J’avais pensé à me sauver, à cause de ma fille ; mais tout le monde disait que le déplacement et le voyage étaient plus dangereux que salutaires, et je me disais aussi que si l’influence pestilentielle s’était déjà, à mon insu, attachée à nous au moment du départ, il valait mieux ne pas le porter à Nohant, où elle n’avait pas pénétré et où elle ne pénétra pas.
Et puis, du reste, dans les dangers communs dont rien ne peut préserver, on prend vite son parti. Mes amis et moi, nous nous disions que, le choléra s’adressant plus volontiers aux pauvres qu’aux riches, nous étions parmi les plus menacés, et devions, par conséquent, accepter la chance sans nous affecter du désastre général où chacun de nous était pour son compte, aussi bien que ces ouvriers furieux ou désespérés qui se croyaient l’objet d’une malédiction particulière.

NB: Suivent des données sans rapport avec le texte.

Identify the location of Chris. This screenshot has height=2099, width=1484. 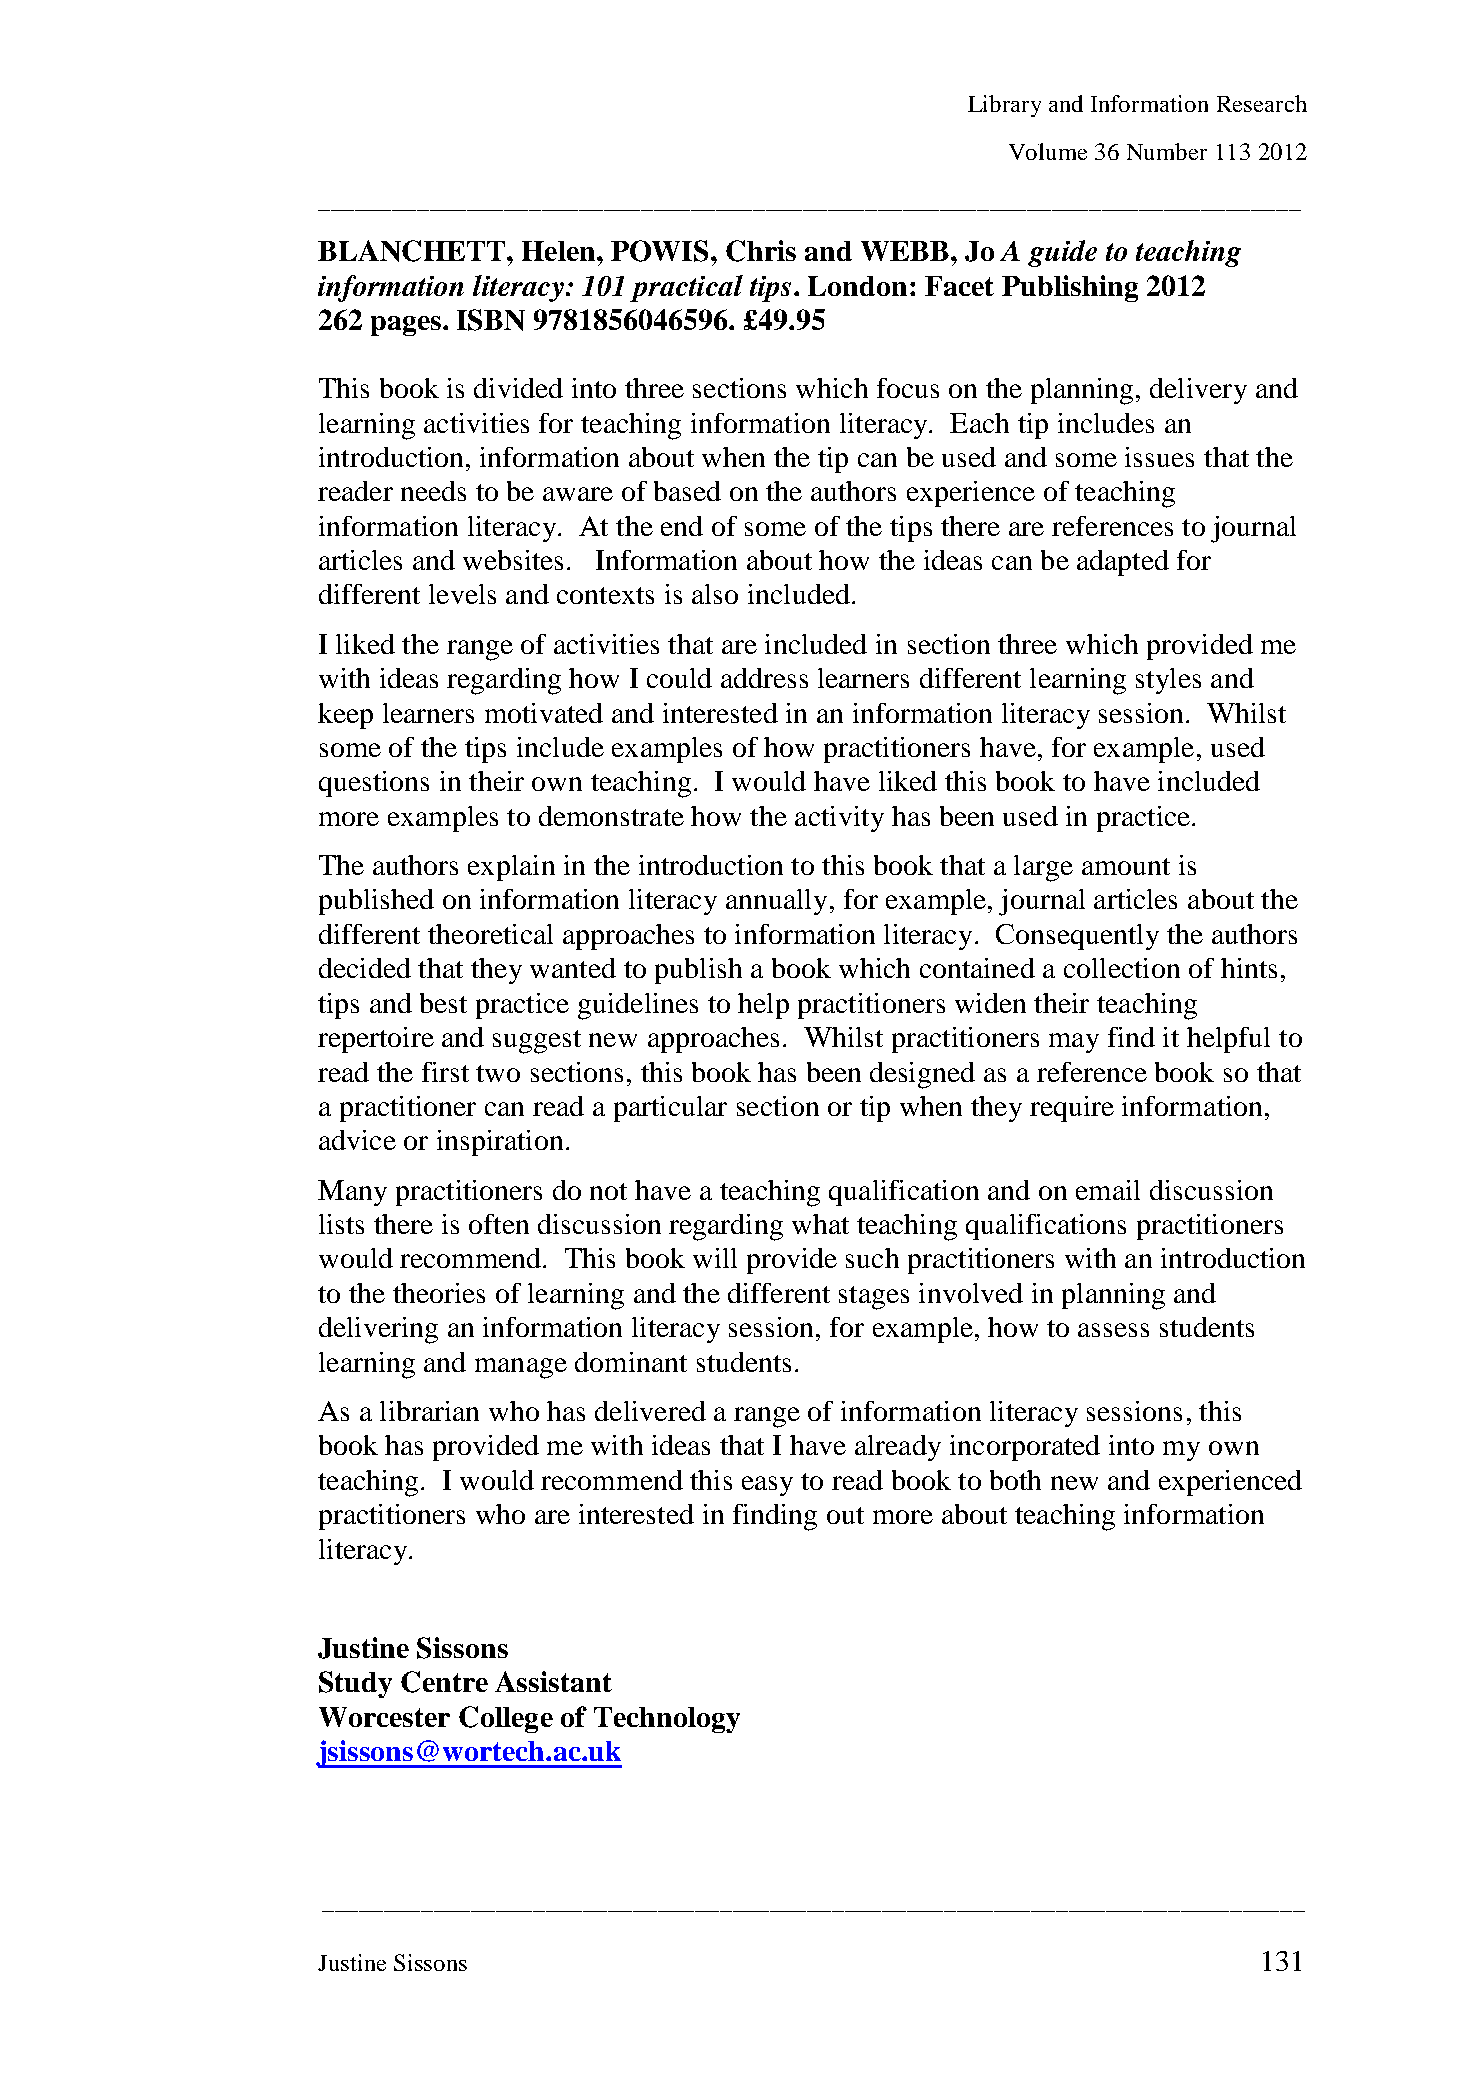
(761, 251).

Au milieu de cette crise sinistre, survint le drame poignant du cloître Saint-Merry [les 5 et 6 juin 1832, à la suite des obsèques du général Lamarque, les républicains dressèrent une barricade qui résista douze heures avant d’être détruite par la troupe]. J’étais au jardin du Luxembourg avec Solange, vers la fin de la journée. Elle jouait sur le sable, je la regardais, assise derrière le large socle d’une statue. Je savais bien qu’une grande agitation devait gronder dans Paris ; mais je ne croyais pas qu’elle dût sitôt gagner mon quartier : absorbée, je ne vis pas que tous les promeneurs s’étaient rapidement écoulés. J’entendis battre la charge, et, emportant ma fille, je me vis seule de mon sexe avec elle dans cet immense jardin, tandis qu’un cordon de troupes au pas de course traversait d’une grille à l’autre. Je repris le chemin de ma mansarde, au milieu d’une grande confusion et cherchant les petites rues, pour n’être pas renversée par les flots de curieux qui, après s’être groupés et pressés sur un point, se précipitaient et s’écrasaient, emportés par une soudaine panique. […]

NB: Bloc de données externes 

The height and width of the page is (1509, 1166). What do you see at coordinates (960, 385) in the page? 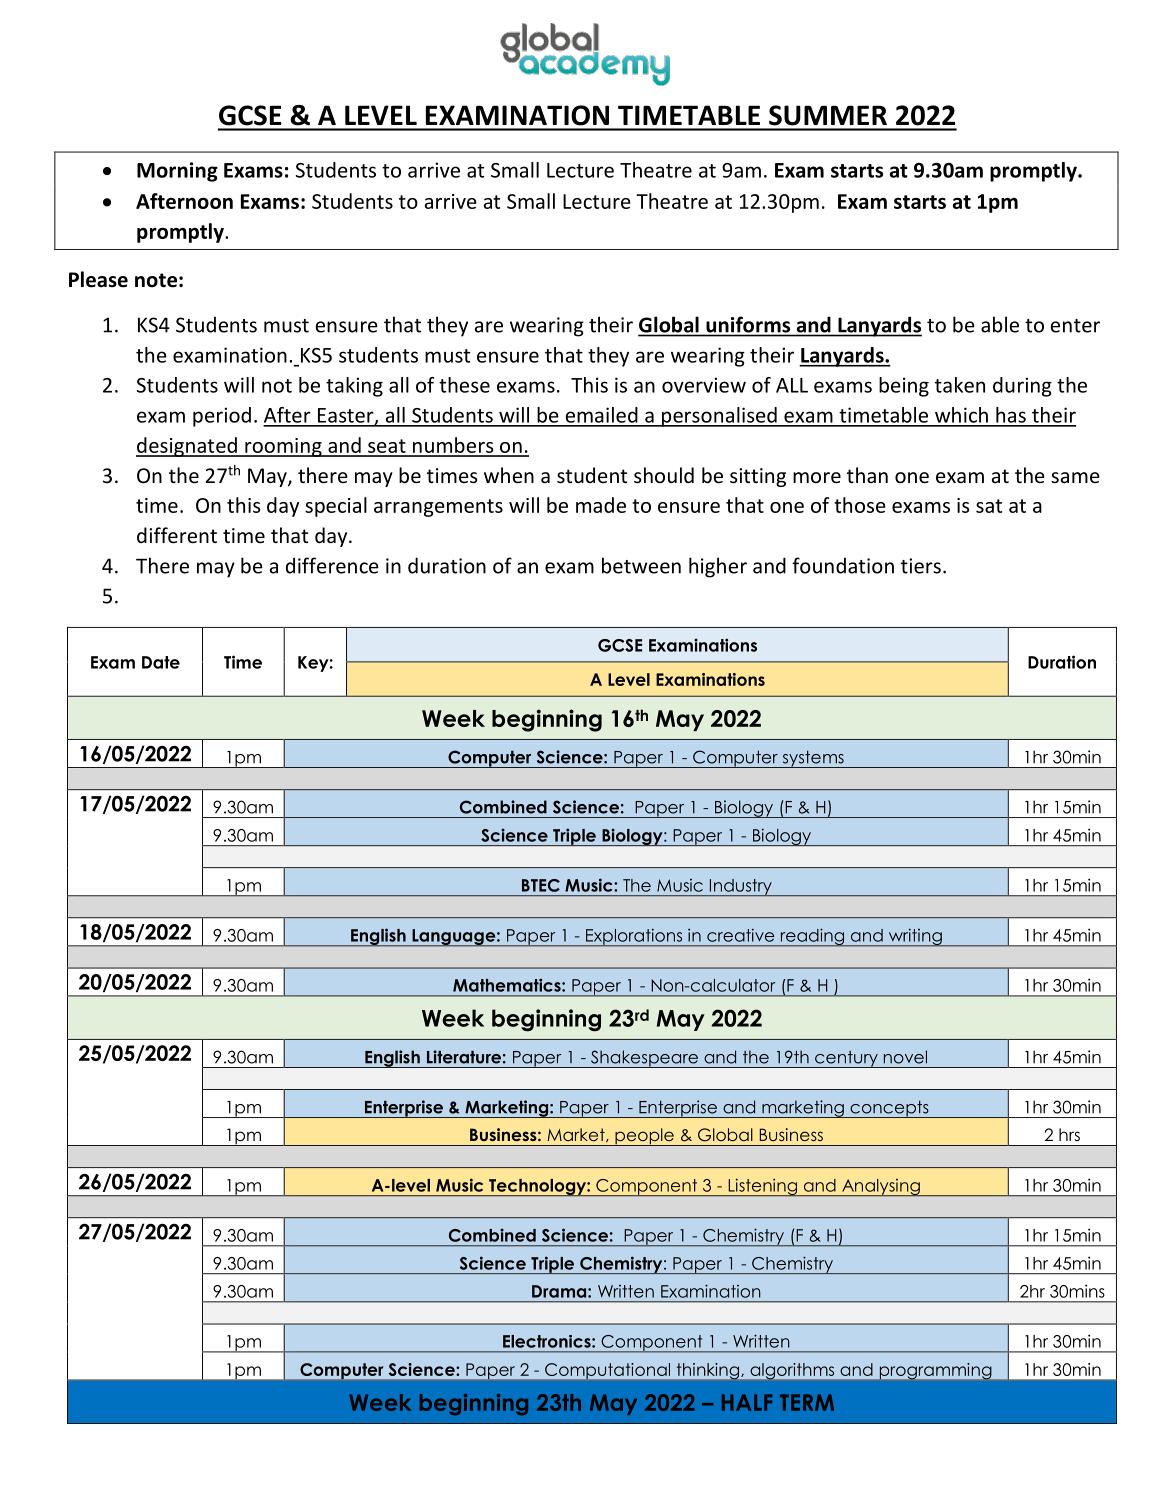
I see `taken` at bounding box center [960, 385].
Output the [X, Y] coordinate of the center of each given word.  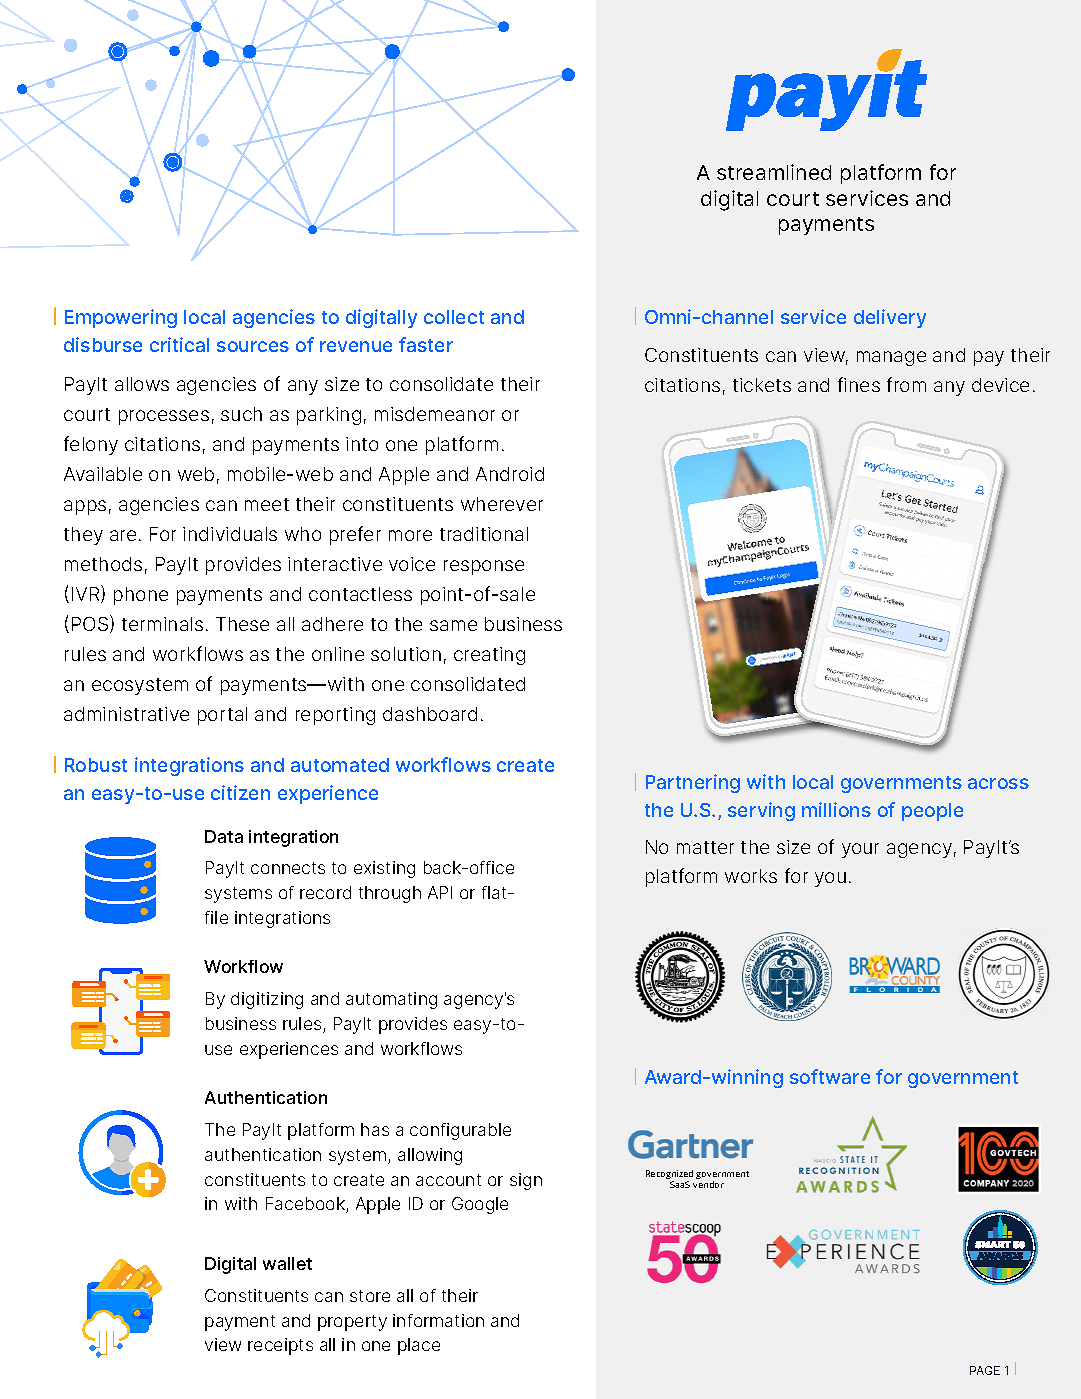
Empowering [121, 318]
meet [267, 504]
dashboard [430, 714]
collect [454, 317]
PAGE [985, 1370]
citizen [240, 792]
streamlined [774, 172]
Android [510, 474]
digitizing [267, 1000]
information [438, 1320]
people [932, 812]
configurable [460, 1131]
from [906, 384]
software [830, 1076]
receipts [280, 1346]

Je ne raconterai pas l’événement au milieu duquel je me trouvais. Je n’écris que mon histoire particulière. Je commençai par ne songer qu’à tranquilliser ma pauvre enfant, que la peur rendait malade. J’imaginai de lui dire qu’il ne s’agissait, sur le quai, que d’une chasse aux chauves-souris comme elle l’avait vu faire sur la terrasse de Nohant à son père et à son oncle Hyppolyte [Chatiron, demi-frère de George Sand], et je parvins à la calmer et à l’endormir au bruit de la fusillade. Je mis un matelas de mon lit dans la fenêtre de sa petite chambre, pour parer à quelque balle perdue qui eût pu l’atteindre, et je passai une partie de la nuit sur le balcon, à tâcher de saisir et de comprendre l’action à travers les ténèbres.
On sait ce qui se passa en ce lieu. Dix-sept insurgés s’étaient emparés du poste du petit-pont de l’Hôtel-Dieu. Une colonne de garde nationale les surprit dans la nuit. « Quinze de ces malheureux, dit Louis Blanc (Histoire de dix ans), furent mis en pièces et jetés dans la Seine ; deux furent atteints dans les rues voisines et égorgés. »
Je ne vis pas cette scène atroce, enveloppée dans les ombres de la nuit, mais j’en entendis les clameurs furieuses et les râles formidables ; puis un silence de mort s’étendit sur la cité endormie de fatigue après les émotions de la crainte.

Source : Extrait du chapitre XIV de la IVe - Édition d’Histoire de ma vie par Georges Lubin dans Œuvres autobiographiques de George Sand, Paris, Gallimard, « Bibliothèque de la Pléiade », 1971, t. II, p. 141-144.